文字符号化方法を記したMETA宣言の地位を低下させようと企む理由とエトセトラ

企む理由

Webのテキスト系リソースは、HTMLファイルだけではありません。単なるプレーンテキストはMETA情報を持つことが出来ませんし、外部スタイルシートなどHTMLファイルと連動して「ページ」形成のために働くテキストファイルの種類と重要性は近頃非常に増しています。

HTTP 1.1 仕様 section 3.7.1 はテキスト系リソースの伝送に際して、ISO-8859-1 以外の文字符号化方法で符号化されたファイルを送信する場合はHTTP応答ヘッダに適切なcharsetパラメタを与えることを必須としています。更にまた同仕様は、HTTP 1.0 段階のソフトウエアの中にはcharsetパラメタが欠けた状態のリソースを誤って「文字符号化方法については適宜判断せよ」という意味に捉えるものもあるので ISO-8859-1 であっても明示せよ、と注意を促しています。

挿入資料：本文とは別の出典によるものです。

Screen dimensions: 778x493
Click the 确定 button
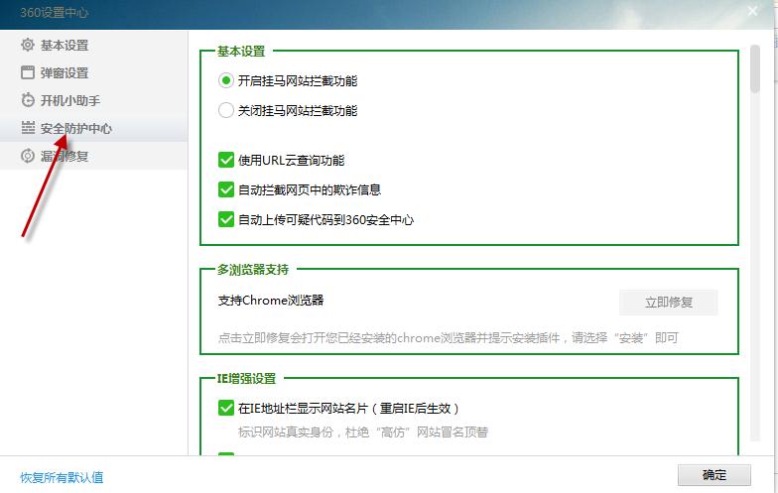click(713, 474)
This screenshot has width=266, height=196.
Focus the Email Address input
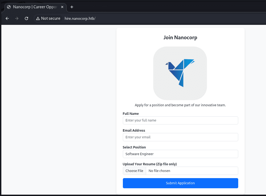click(x=180, y=137)
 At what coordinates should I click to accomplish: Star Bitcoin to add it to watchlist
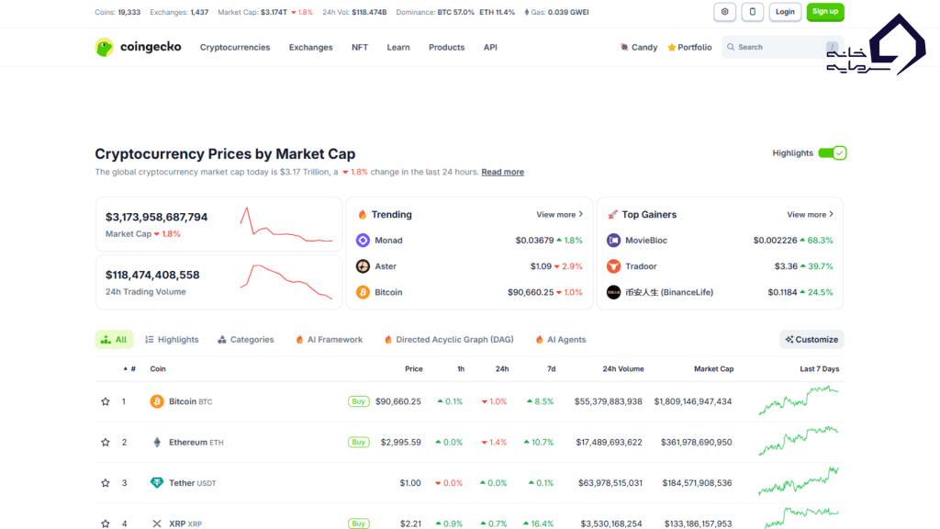coord(105,401)
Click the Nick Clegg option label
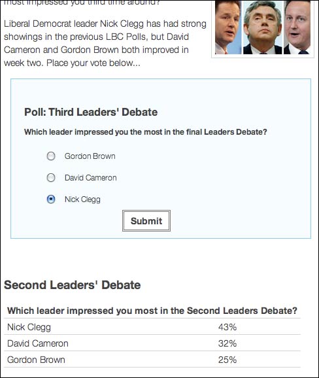Image resolution: width=319 pixels, height=378 pixels. pyautogui.click(x=82, y=199)
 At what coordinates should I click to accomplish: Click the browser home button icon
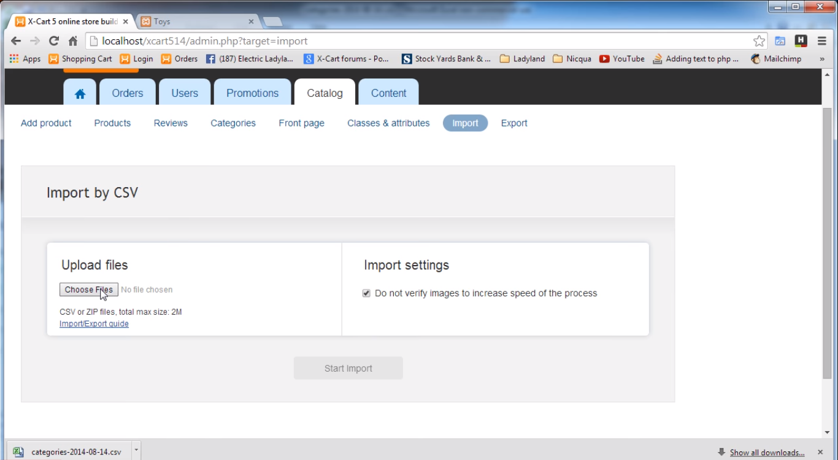tap(73, 41)
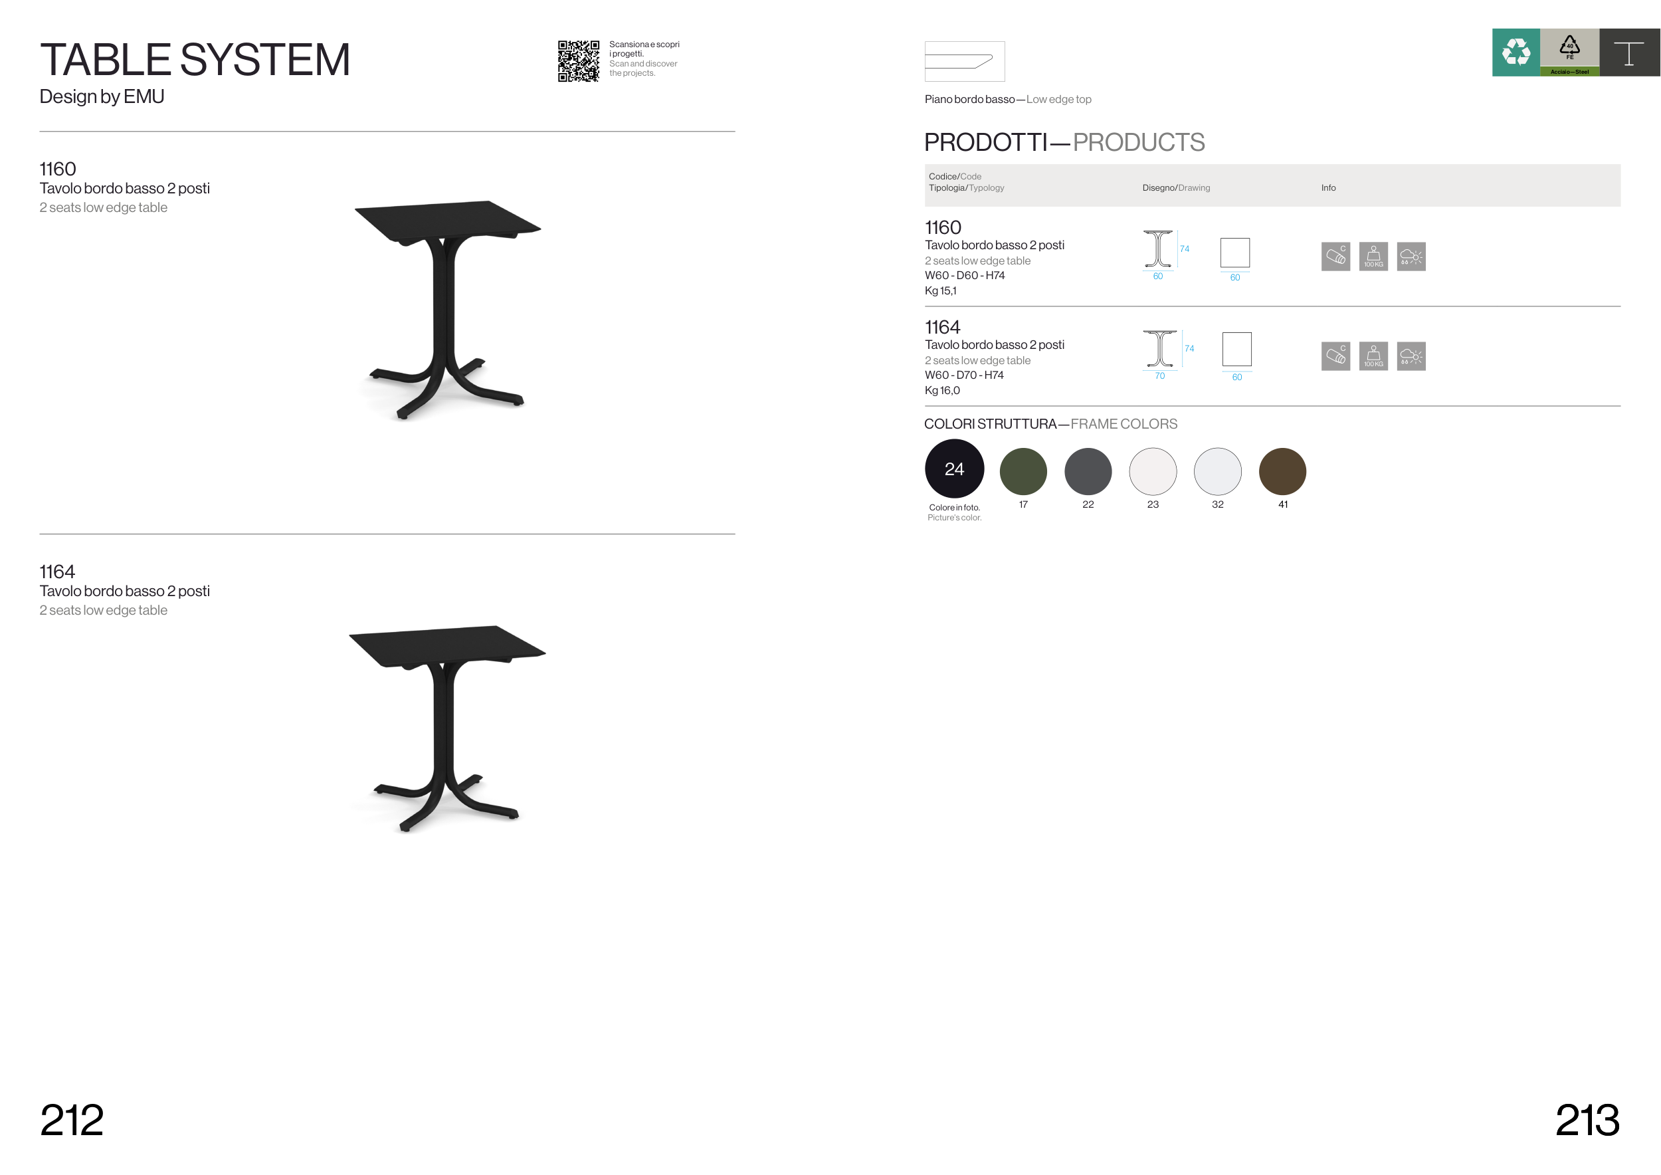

恐らく以上のような背景を前提に、HTML 4.0 仕様 5.2.2 は、文字符号化方法の識別に関して次の優先順位によって処理することを求めています。

  1. HTTP応答ヘッダのcharsetパラメタ
  2. ソース自身の符号化方法を示すMETA宣言の情報
  3. A要素やFORM要素などに記されている符号化方法に関する情報

これは、「上位に記した情報が不在だったら下位の情報を利用する」ということだけを述べているのではなく、「上位の情報と下位の情報が食い違ったら上位の情報に従う」ことをも求めている筈です。

近い将来に登場するHTML 5.0(とでも呼ばれるであろうもの)はXML規定に則るものになることが告示されており、またtext/xmlメディアタイプを規定するRFC2376が「HTTP応答ヘッダにcharsetパラメタが欠けていた場合には(例えソース中に文字符号化方法に関する情報があっても無視して)US-ASCIIとして取り扱え」と定めているため、今のうちからcharsetパラメタに慣れておかないと、ちょっと困りそうです。

そんなわけで、HTMLファイルを作ったり送ったりする際にも、METAではなくHTTP応答ヘッダのcharsetパラメタを重要視するよう各方面に求めようと思うのです。


文字符号化方法を明示する必要がどこにあるのか

電子テキストを構成する文字列は、何らかの文字符号化方法による符号化を経てバイト列として記録・保存・伝送され、またバイト列は復号によって文字列へと変換されます。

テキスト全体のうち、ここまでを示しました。